As soon as you step into the sprawling courtyard of Vienna’s largest museum complex, you can feel the MQ’s immense creative energy. Works from all over the art historic map fills the buildings around you and you might not know where to begin exploring. This guide takes you through the MQ’s most important museums and collections.
Inside the largest museum for modern art in Central Europe, an impressive collection of international artists like Max Ernst, René Magritte, Pablo Picasso, Joseph Beuys, Cindy Sherman, or Andy Warhol waits for curious visitors. The mumok celebrates avant-garde works in a grey, basalt, cuboid building that appears fittingly unconventional. It also owns one of the most significant collections of Viennese Actionism, which rocked the city’s culture scene in the 20th century.

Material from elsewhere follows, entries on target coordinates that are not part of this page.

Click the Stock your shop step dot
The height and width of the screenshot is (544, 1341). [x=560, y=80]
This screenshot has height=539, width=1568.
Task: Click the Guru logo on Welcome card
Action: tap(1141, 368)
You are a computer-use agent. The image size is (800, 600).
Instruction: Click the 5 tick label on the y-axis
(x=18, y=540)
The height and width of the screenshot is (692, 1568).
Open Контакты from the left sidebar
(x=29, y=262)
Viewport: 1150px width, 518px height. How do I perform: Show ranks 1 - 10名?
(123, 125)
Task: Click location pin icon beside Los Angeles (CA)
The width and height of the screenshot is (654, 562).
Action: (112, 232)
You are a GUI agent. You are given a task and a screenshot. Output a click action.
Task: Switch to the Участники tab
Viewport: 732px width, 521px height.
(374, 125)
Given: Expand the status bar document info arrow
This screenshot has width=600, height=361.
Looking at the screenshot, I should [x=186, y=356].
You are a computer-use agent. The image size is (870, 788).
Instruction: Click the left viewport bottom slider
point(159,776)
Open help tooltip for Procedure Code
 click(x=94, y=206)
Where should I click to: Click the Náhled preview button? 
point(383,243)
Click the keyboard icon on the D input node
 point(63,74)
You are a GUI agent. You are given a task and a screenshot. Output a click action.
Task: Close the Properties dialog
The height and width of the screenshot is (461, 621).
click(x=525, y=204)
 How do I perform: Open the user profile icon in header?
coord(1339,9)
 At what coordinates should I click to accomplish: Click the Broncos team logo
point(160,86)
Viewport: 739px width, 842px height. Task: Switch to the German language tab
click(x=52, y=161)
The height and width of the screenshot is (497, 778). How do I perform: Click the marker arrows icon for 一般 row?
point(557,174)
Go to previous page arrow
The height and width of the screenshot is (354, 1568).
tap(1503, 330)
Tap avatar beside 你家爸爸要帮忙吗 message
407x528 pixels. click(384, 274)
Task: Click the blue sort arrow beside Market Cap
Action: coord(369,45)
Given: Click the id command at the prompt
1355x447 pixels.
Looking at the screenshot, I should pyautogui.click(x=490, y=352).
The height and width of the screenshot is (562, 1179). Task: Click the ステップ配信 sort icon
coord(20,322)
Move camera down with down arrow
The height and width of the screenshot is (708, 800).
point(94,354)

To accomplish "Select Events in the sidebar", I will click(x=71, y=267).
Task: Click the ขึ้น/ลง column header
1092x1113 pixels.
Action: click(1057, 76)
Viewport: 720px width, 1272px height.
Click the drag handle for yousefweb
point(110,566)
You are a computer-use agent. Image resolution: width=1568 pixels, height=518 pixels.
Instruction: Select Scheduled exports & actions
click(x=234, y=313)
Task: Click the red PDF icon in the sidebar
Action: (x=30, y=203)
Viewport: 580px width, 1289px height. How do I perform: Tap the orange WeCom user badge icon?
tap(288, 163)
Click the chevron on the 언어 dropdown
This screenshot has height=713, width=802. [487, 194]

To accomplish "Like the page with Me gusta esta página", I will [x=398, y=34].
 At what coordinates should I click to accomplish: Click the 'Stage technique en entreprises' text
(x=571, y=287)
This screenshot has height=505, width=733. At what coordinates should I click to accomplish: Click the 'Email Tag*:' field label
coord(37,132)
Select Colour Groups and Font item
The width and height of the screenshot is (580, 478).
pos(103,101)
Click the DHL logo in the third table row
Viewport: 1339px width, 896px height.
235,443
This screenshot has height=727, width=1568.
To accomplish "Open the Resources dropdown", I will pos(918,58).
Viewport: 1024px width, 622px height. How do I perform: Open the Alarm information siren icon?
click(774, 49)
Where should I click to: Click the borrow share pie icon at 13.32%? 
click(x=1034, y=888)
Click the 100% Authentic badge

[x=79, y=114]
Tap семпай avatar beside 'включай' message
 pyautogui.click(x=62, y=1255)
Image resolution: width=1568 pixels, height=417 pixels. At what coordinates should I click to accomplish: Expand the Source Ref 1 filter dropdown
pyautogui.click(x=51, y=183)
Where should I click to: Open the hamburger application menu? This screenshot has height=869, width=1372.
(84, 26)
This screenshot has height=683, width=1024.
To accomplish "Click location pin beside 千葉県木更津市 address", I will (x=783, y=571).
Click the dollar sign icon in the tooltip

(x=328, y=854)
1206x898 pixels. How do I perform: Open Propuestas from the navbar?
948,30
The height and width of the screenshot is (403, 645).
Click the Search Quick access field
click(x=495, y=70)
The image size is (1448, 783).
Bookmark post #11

Q21 is part exhibition space, part art studio. Emerging creators take part in the museum’s artist-in-residence program to autonomously work on their projects and maybe exhibit them after. For visitors, there are rotating shows by some of the world’s most interesting contemporary artists and a behind-the-scenes tour that shows your the otherwise inaccessible work spaces.
The LEOPOLD MUSEUM, a bright sandstone cube, houses one of the most important collections of modern Austrian art. Not only does it show the world’s largest collection of works by Egon Schiele, but important art by Gustav Klimt, Oskar Kokoschka, and designers of the Wiener Werkstätte. It’s hard to believe this wealth of stunning works was accrued by an individual, the late collector Rudolf Leopold. For a deep dive into one of Austria’s most iconic artistic periods, the LEOPOLD MUSEUM is an absolute must.
The Kunsthalle Wien is another space for rotating exhibits by mostly contemporary artists. The institution was founded in 1992 as a kind of makeshift venue for avant garde work, and it retained this free-spirited approach until today. The Kunsthalle, which runs a sister museum on Vienna’s Karlsplatz square, also hosts the Vienna Biennale, which launches at the end of May.
Architecture nerds must visit the MQ’s flagship Austrian architecture museum. Its collection holds objects and sketches by Austrian innovators in the field, a research library accessible to visitors, and a range of special exhibits that focus largely on 20th and 21st century work. The Architekturzentrum’s permanent show, a_show, takes you through the highlights of Austrian architecture from the last 200 years.